Below are some entries. Return exactly the lines from the one with "Task: Switch chart to 5D range" through the final line, leaving out any pictures.

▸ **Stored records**

=== Section Start ===

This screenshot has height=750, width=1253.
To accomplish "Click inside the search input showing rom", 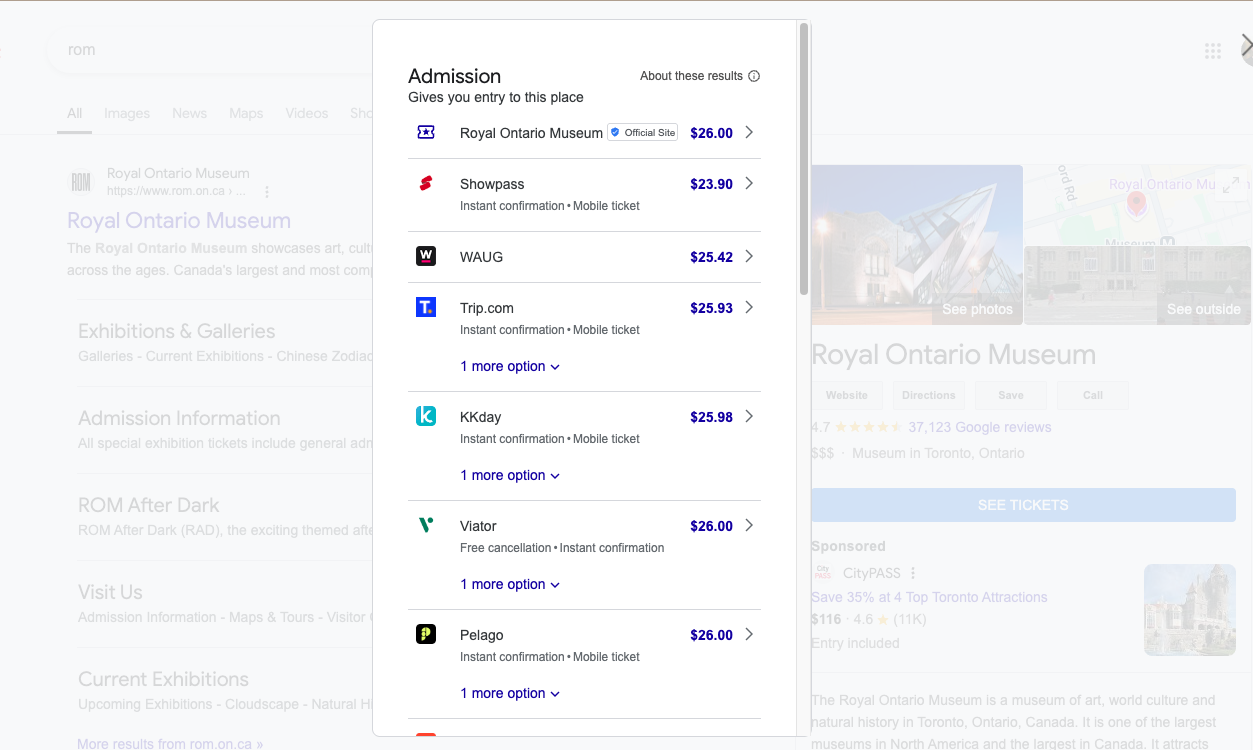I will pyautogui.click(x=200, y=49).
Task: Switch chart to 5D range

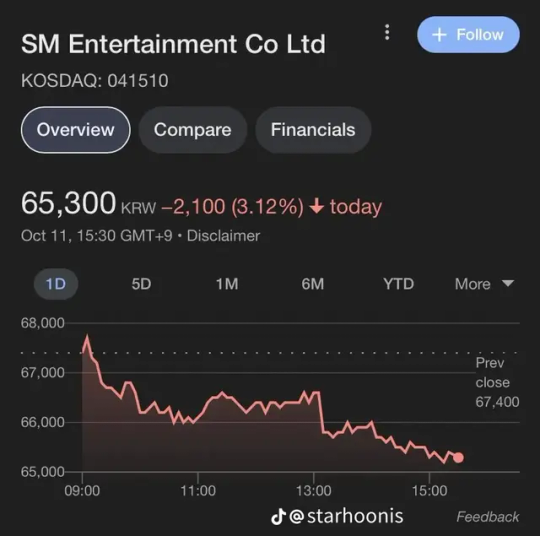Action: point(141,284)
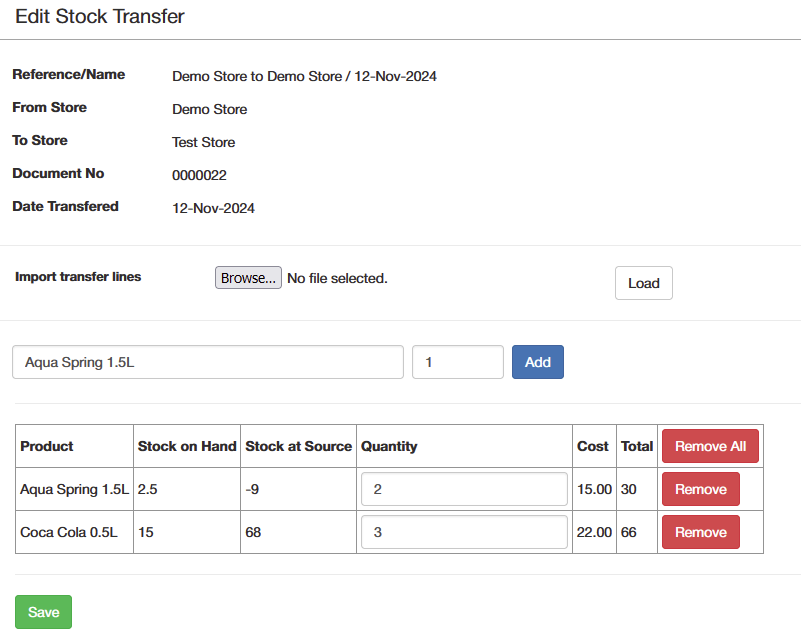Click the Coca Cola 0.5L product cell
The height and width of the screenshot is (639, 801).
[69, 532]
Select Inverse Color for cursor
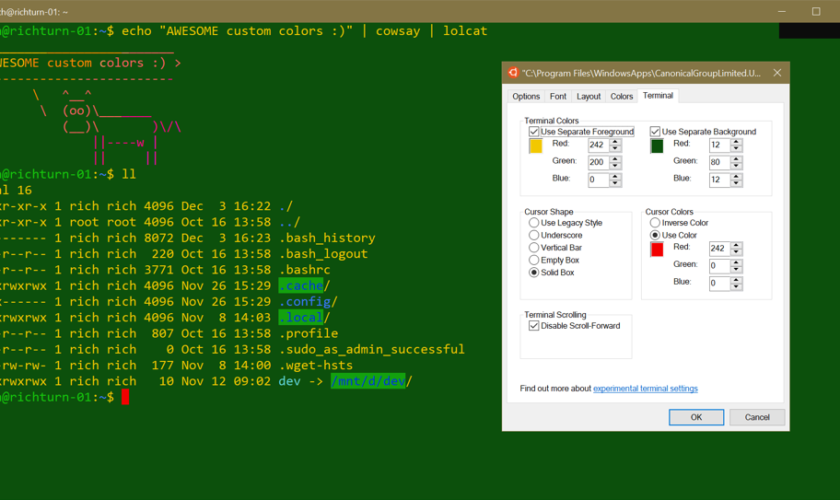The height and width of the screenshot is (500, 840). tap(656, 223)
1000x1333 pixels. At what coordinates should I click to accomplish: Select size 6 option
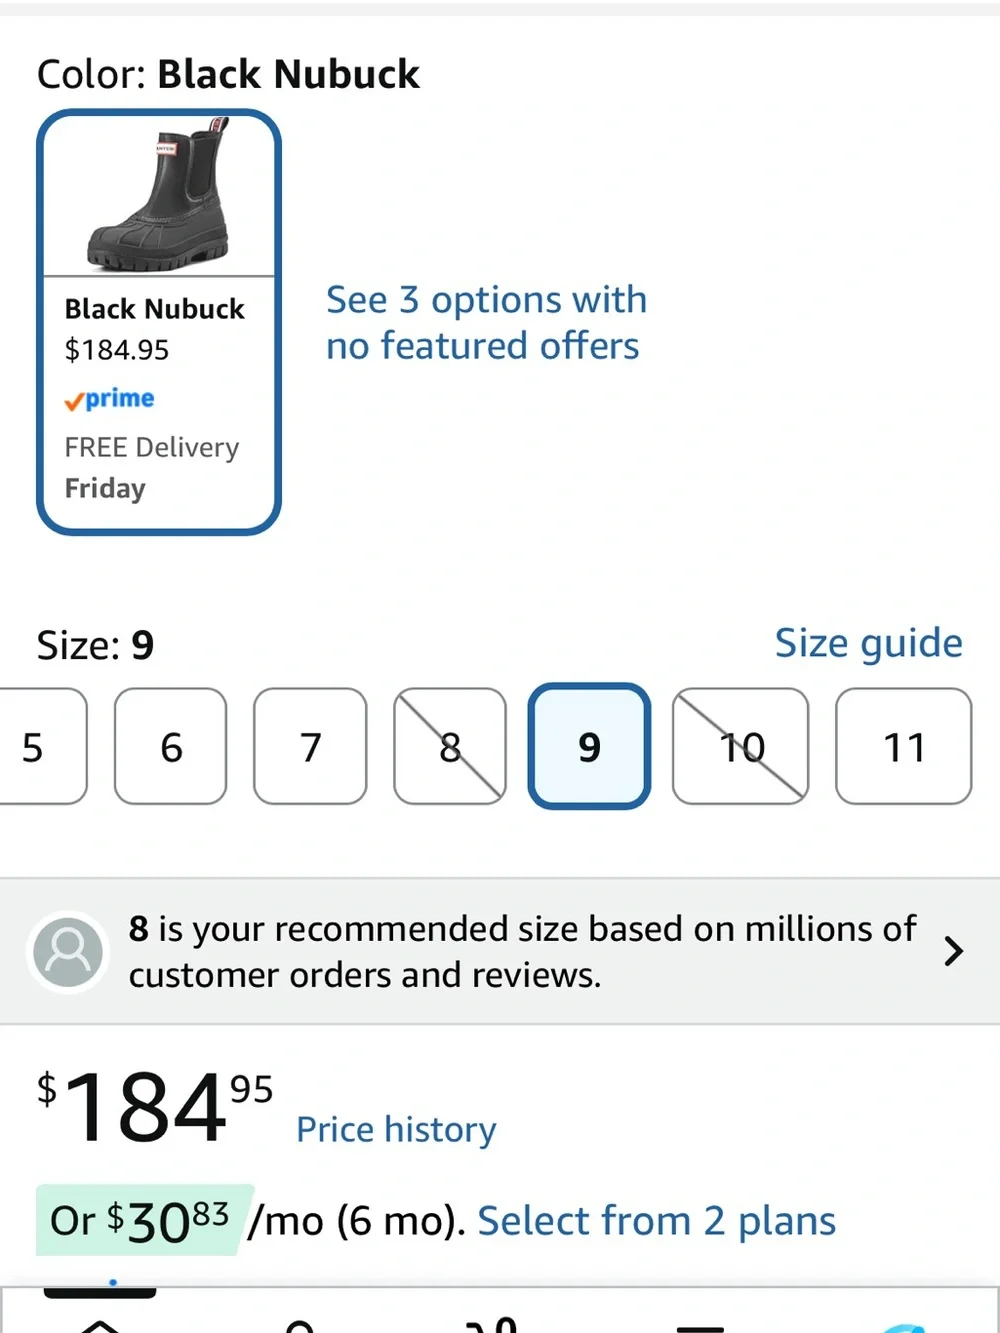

=== Section End ===

▸ **Output below**
Task: Switch chart to 5D range

Action: point(141,284)
Click the Coca Cola 0.5L product cell
The height and width of the screenshot is (639, 801).
[69, 532]
Select Inverse Color for cursor
The height and width of the screenshot is (500, 840). tap(656, 223)
1000x1333 pixels. At what coordinates should I click to accomplish: Select size 6 option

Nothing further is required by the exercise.